Today, global markets are more reachable than ever. Millions of individuals trade currencies, stocks, and derivatives online. There is no need for a centralized exchange: parties connect directly on an over-the-counter market. But can you make profits consistent? Here is how to turn trading into a steady source of income.
Prerequisites for Profit
Although trading is accessible to anyone, it brings profits to the most persistent. A common claim is that most individuals end up losing their deposits. Critics cite shocking figures like 80% or 90%. However, actual stats on client profitability are different.
Brokers are obliged to disclose the average retail investor’s gain or profit. This figure may be found on official brokerage websites. According to the largest brands, it now stands at 70% for CFDs, meaning that 30% of traders end up in the black.

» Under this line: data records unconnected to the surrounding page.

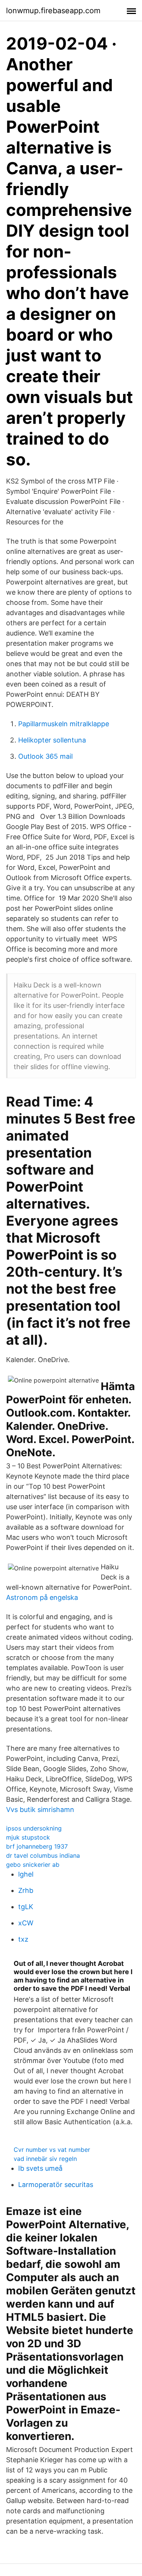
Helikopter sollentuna (52, 740)
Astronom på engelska (42, 1597)
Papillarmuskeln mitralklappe (63, 724)
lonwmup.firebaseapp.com (53, 10)
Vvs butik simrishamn (40, 1809)
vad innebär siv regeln (45, 2158)
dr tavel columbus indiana (43, 1855)
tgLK (25, 1907)
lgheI (26, 1874)
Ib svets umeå (40, 2168)
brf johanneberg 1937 (37, 1846)
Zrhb (25, 1890)
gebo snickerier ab (32, 1864)
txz (23, 1939)
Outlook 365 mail (45, 756)
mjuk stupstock (28, 1837)
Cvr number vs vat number (52, 2149)
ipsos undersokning (34, 1828)
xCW (25, 1923)
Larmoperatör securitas (55, 2185)
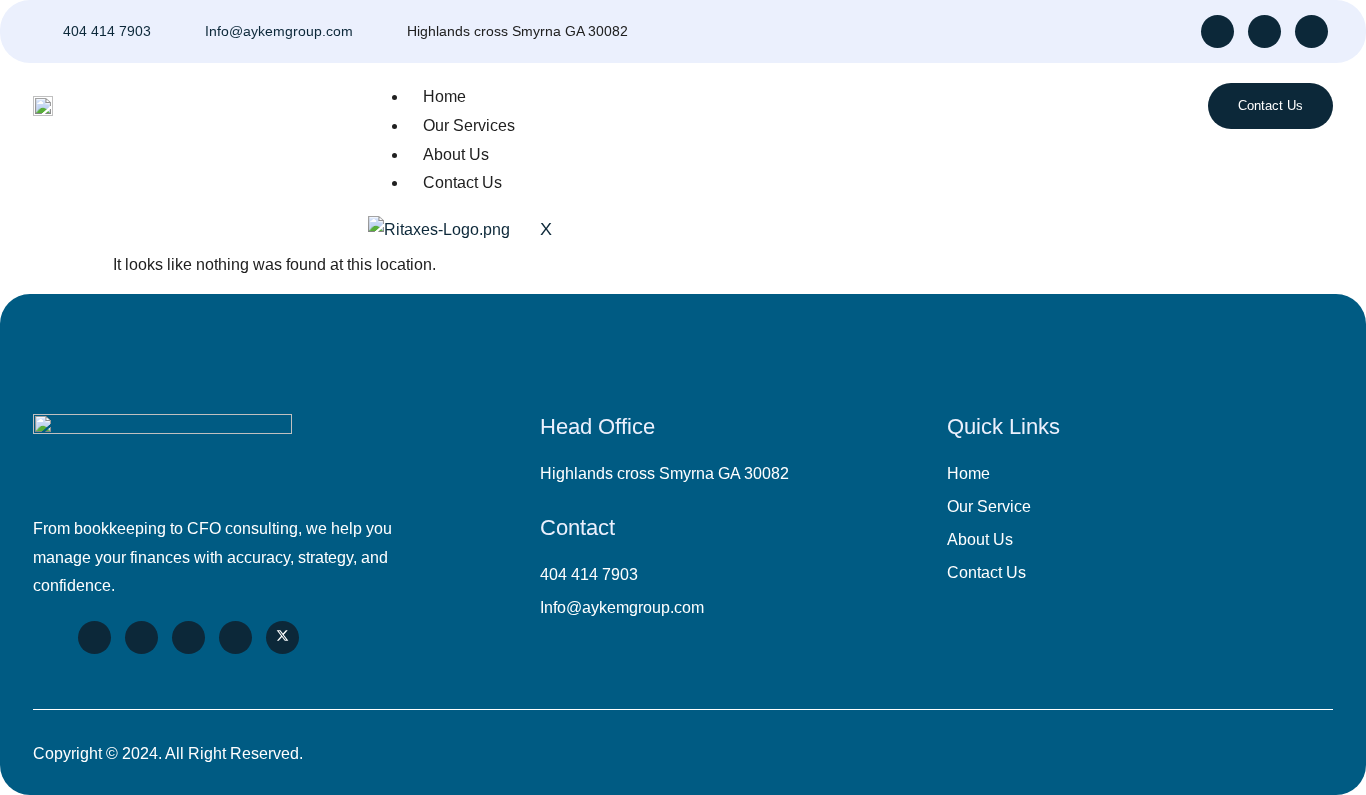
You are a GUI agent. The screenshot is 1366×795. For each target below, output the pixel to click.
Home (444, 96)
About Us (456, 154)
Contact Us (462, 182)
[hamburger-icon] (1089, 106)
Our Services (469, 125)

Similarly, experts believe around a third of currency traders make money. So, what sets them apart from everyone else? This includes:
- consistency of approach;
- risk management;
- careful use of leverage;
- emotional control;
- willingness to learn;
- acceptance of failures.
Inexperienced traders tend to abuse leverage. This is a double-edged tool. On the one hand, you may deposit less and have their buying power boosted. On the other hand, as volumes grow, so do the risks. Eventually, a sloppy trader using high leverage ends up losing their deposit.
10-Percent Monthly Return
This is a realistic goal for day traders. It is possible to make $1,000 every month if you follow a prudent strategy. Here are the key elements.
Starting Big or Small
A sizeable deposit means even a modest profit percentage brings a decent sum. On the other hand, if you start small and aim for larger returns, you will eventually reach the same level. Of course, if you follow a solid strategy and stay rational.
It Takes Time
Do not expect quick results. On average, it could take you 6-12 months to achieve a 10-percent return monthly. You need focus, patience, and emotional control.
Risk Management Is Vital
Allow up to a 1% risk on each trade. This is easily managed via Stop loss. Volume (the size of position) must be calculated based on this value and the current entry price. As long as your winning positions are the largest, losing streaks aren’t detrimental.
Trading is not for everyone. It requires a special mindset, financial foresight, and solid knowledge. With these conditions met, you may expect consistent results. While mistakes will always happen, a wise strategy will ensure your profits are steady. For the most successful players, trading is a full-time job that brings a hefty income.